▸ Task instructions
Take the data below and copy exactly the lines starting at the one with "Where should I click to: Click the Out" and finishing at the one with "Task: Share post via paper plane icon", both included.

▸ Data provided
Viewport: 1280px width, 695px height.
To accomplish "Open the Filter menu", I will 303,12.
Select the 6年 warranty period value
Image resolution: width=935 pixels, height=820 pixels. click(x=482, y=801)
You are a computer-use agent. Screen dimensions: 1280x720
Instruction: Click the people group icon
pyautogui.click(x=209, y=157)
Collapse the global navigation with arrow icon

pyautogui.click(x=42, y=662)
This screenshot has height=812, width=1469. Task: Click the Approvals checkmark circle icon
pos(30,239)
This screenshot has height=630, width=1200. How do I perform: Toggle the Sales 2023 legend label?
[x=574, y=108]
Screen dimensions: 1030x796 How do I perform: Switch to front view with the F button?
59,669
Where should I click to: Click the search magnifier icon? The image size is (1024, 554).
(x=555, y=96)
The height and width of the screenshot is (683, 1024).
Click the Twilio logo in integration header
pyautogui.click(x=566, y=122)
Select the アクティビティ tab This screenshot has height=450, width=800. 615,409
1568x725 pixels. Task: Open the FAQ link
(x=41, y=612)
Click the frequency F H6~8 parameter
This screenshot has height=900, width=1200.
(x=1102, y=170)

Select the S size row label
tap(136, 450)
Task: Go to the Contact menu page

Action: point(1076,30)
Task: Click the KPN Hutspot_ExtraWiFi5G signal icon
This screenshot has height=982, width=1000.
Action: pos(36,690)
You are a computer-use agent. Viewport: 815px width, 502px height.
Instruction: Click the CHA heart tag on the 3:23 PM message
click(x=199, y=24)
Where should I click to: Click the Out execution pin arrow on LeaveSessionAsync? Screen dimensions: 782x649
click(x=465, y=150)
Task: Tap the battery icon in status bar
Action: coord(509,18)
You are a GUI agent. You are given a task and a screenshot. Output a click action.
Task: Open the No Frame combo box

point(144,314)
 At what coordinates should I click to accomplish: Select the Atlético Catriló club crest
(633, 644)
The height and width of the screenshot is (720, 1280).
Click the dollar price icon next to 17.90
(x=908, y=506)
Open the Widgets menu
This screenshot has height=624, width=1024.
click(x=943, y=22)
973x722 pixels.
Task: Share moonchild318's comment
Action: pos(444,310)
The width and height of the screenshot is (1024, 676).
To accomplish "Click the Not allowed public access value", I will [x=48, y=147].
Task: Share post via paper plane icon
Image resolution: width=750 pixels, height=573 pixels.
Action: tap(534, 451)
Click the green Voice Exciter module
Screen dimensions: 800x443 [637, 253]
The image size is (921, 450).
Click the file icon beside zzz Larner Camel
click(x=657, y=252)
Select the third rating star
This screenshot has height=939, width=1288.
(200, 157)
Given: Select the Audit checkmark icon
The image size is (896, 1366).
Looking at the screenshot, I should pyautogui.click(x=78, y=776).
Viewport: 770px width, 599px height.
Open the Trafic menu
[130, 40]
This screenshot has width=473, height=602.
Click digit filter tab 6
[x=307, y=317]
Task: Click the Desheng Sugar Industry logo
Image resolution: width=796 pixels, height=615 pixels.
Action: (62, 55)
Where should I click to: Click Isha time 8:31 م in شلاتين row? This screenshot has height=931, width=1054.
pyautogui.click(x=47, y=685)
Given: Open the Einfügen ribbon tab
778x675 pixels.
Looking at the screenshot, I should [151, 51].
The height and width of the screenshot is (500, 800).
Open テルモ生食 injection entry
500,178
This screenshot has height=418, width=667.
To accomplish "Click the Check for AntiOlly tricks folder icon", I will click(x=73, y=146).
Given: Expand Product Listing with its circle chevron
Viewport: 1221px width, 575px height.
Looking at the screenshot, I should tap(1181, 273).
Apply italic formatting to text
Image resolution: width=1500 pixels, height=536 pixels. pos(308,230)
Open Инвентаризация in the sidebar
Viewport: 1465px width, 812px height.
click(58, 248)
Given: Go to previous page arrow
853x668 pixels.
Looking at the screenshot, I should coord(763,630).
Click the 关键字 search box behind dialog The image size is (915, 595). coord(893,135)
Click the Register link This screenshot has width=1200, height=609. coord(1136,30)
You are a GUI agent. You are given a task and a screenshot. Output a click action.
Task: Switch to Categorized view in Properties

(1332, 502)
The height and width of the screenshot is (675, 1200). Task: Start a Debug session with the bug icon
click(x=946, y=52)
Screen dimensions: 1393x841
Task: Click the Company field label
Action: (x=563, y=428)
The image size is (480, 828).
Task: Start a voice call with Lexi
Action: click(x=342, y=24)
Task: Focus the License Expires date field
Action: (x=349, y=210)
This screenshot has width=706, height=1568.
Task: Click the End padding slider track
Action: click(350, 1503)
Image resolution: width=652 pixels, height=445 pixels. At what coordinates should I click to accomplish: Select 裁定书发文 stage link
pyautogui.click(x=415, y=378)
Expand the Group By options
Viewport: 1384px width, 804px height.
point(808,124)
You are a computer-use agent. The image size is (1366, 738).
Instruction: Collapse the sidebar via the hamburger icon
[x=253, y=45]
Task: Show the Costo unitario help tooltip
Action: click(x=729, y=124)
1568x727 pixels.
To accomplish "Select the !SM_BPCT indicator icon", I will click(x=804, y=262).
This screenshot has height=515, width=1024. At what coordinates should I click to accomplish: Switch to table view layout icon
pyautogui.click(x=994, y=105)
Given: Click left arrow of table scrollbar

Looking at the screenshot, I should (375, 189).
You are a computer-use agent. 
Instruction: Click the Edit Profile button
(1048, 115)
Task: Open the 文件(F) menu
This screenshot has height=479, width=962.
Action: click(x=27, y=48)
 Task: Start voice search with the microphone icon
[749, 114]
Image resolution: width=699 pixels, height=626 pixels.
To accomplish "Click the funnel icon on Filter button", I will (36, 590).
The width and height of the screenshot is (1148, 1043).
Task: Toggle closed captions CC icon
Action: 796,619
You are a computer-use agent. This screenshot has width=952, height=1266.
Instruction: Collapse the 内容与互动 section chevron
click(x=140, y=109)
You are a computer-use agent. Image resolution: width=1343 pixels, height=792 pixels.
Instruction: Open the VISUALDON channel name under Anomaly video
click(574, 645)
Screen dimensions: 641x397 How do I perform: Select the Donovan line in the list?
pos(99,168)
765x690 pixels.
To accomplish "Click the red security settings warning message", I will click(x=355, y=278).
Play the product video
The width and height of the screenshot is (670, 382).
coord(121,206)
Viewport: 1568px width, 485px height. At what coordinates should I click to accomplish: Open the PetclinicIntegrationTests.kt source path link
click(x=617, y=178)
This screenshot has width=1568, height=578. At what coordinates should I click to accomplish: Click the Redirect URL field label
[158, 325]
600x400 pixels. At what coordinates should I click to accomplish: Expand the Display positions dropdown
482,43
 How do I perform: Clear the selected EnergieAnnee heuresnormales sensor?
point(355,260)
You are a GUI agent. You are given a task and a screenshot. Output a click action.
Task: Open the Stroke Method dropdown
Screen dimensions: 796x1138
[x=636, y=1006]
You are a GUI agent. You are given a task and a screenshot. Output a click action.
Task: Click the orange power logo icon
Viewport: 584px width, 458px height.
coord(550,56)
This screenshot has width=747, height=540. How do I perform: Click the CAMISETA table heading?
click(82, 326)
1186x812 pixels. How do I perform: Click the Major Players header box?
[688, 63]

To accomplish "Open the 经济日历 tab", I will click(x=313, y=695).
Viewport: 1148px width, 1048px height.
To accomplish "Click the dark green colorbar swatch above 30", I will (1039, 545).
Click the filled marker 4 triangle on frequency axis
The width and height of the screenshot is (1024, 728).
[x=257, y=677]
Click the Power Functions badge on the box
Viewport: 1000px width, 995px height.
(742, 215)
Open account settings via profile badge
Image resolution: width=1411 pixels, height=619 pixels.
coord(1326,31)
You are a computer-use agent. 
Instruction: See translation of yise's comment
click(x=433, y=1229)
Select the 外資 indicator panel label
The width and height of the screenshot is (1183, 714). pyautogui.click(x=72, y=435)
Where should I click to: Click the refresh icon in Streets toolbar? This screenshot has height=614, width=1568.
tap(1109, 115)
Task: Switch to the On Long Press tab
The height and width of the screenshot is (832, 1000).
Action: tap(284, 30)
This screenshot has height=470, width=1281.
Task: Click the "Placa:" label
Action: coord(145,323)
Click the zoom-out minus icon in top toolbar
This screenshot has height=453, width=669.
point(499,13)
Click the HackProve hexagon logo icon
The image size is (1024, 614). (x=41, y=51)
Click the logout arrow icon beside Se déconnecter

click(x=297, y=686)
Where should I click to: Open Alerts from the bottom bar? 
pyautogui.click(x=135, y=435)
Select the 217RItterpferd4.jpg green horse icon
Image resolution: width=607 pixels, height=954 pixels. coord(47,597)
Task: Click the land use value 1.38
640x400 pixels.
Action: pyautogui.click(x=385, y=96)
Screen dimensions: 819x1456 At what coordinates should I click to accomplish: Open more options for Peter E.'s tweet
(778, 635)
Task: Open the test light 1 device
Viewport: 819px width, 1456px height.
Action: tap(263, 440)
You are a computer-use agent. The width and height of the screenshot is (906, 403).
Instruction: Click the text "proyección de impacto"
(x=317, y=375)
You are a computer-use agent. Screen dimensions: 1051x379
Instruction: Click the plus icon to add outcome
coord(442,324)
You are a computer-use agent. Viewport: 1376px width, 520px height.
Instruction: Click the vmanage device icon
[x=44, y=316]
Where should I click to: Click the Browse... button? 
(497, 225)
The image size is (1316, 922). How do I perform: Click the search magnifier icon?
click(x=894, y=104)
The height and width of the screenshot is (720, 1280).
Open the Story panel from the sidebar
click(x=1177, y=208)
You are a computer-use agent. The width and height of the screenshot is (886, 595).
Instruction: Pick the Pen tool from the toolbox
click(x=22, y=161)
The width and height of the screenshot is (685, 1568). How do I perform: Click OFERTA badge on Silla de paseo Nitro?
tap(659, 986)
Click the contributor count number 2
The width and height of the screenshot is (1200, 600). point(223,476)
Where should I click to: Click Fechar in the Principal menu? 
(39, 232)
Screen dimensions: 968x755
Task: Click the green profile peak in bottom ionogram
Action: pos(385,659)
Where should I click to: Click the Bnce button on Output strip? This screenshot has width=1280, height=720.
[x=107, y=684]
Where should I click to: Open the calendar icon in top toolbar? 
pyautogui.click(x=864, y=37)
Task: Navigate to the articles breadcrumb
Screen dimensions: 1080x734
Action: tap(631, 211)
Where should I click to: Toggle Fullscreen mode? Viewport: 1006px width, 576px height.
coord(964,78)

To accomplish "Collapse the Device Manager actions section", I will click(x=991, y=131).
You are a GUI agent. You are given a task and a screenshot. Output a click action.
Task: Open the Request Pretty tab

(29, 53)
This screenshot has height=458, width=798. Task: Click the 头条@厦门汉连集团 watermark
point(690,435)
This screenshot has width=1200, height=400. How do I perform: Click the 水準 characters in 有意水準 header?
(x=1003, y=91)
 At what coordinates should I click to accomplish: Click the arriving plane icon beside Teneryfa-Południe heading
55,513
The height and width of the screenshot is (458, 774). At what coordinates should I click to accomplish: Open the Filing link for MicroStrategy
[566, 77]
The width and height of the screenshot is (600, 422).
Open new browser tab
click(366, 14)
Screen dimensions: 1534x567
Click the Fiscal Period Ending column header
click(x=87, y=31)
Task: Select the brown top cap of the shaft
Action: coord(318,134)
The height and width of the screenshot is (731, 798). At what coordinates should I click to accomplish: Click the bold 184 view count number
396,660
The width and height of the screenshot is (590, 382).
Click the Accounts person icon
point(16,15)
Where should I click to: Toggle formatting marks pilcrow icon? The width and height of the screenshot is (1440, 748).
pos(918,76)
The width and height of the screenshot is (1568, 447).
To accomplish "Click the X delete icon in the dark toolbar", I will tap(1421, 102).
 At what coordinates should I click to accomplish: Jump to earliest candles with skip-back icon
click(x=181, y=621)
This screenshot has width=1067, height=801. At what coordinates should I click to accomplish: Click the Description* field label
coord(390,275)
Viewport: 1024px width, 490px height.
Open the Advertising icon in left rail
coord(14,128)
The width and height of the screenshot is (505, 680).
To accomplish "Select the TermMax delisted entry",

▸ Answer to this task
Where should I click to: Click the Out execution pin arrow on LeaveSessionAsync? Screen dimensions: 782x649
click(x=465, y=150)
Task: Tap the battery icon in status bar
Action: coord(509,18)
You are a GUI agent. You are given a task and a screenshot. Output a click action.
Task: Open the No Frame combo box

point(144,314)
 At what coordinates should I click to accomplish: Select the Atlético Catriló club crest
(633, 644)
The height and width of the screenshot is (720, 1280).
Click the dollar price icon next to 17.90
(x=908, y=506)
Open the Widgets menu
This screenshot has height=624, width=1024.
click(x=943, y=22)
973x722 pixels.
Task: Share moonchild318's comment
Action: pos(444,310)
The width and height of the screenshot is (1024, 676).
To accomplish "Click the Not allowed public access value", I will [x=48, y=147].
Task: Share post via paper plane icon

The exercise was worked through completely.